Rédigé par Dakarposte le Jeudi 18 Août 2022 à 15:37

Une longue enquête du "Washington Post" nous apprend que les services de renseignement américains étaient extrêmement bien informés des intentions de Vladimir Poutine en Ukraine. Tout en prévenant Kiev de la possibilité d'une invasion, ils se sont efforcés de ne pas provoquer la Russie


Guerre en Ukraine : ce que les services secrets américains savaient avant l'invasion russe
En octobre 2021, à l'issue d'une réunion de crise réunissant dans le bureau ovale de la Maison-Blanche les chefs d'état-major, les directeurs du renseignement national, quelques ministres et le président des Etats-Unis, la seule information que Washington ne savait pas, c'était la date exacte de l'invasion de l'Ukraine par la Russie.
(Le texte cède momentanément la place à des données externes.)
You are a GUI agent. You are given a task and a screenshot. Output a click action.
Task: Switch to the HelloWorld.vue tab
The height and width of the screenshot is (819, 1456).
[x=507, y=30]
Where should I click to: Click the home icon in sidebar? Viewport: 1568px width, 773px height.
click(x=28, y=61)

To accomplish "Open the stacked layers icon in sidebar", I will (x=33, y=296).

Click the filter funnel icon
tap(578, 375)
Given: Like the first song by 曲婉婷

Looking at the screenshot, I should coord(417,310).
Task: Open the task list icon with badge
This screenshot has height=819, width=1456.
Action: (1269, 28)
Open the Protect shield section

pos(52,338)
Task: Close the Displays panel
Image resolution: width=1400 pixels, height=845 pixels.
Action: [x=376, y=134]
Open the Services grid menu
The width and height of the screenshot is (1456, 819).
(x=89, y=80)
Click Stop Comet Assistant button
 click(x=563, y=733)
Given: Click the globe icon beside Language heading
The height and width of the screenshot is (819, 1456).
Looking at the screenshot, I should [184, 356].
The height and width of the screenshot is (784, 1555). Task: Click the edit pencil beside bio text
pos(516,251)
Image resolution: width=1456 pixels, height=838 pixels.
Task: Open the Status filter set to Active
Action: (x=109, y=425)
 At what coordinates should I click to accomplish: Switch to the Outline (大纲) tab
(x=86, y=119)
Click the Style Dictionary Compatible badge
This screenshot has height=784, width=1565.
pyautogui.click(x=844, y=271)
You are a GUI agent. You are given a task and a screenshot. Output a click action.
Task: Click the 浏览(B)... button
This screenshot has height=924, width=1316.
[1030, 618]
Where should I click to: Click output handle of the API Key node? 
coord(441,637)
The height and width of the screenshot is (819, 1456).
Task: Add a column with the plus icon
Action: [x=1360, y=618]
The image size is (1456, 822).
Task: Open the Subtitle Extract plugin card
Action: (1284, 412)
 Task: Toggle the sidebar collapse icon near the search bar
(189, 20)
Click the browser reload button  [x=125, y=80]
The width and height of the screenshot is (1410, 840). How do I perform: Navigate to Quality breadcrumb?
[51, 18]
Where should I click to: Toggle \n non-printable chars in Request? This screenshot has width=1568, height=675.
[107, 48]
C'est du moins ce qu'affirme une longue enquête du Washington Post, publiée ce mardi 16 août, qui raconte en détail les mois de tensions diplomatique et militaire ayant précédé la guerre en Ukraine : les informations dont disposaient les renseignements américains, la stratégie employée pour informer l'Ukraine sans provoquer la Russie ou encore la réaction des puissances européennes, tous les sujets sont évoqués, grâce aux témoignages de plusieurs dizaines de hauts responsables américains, ukrainiens et européens.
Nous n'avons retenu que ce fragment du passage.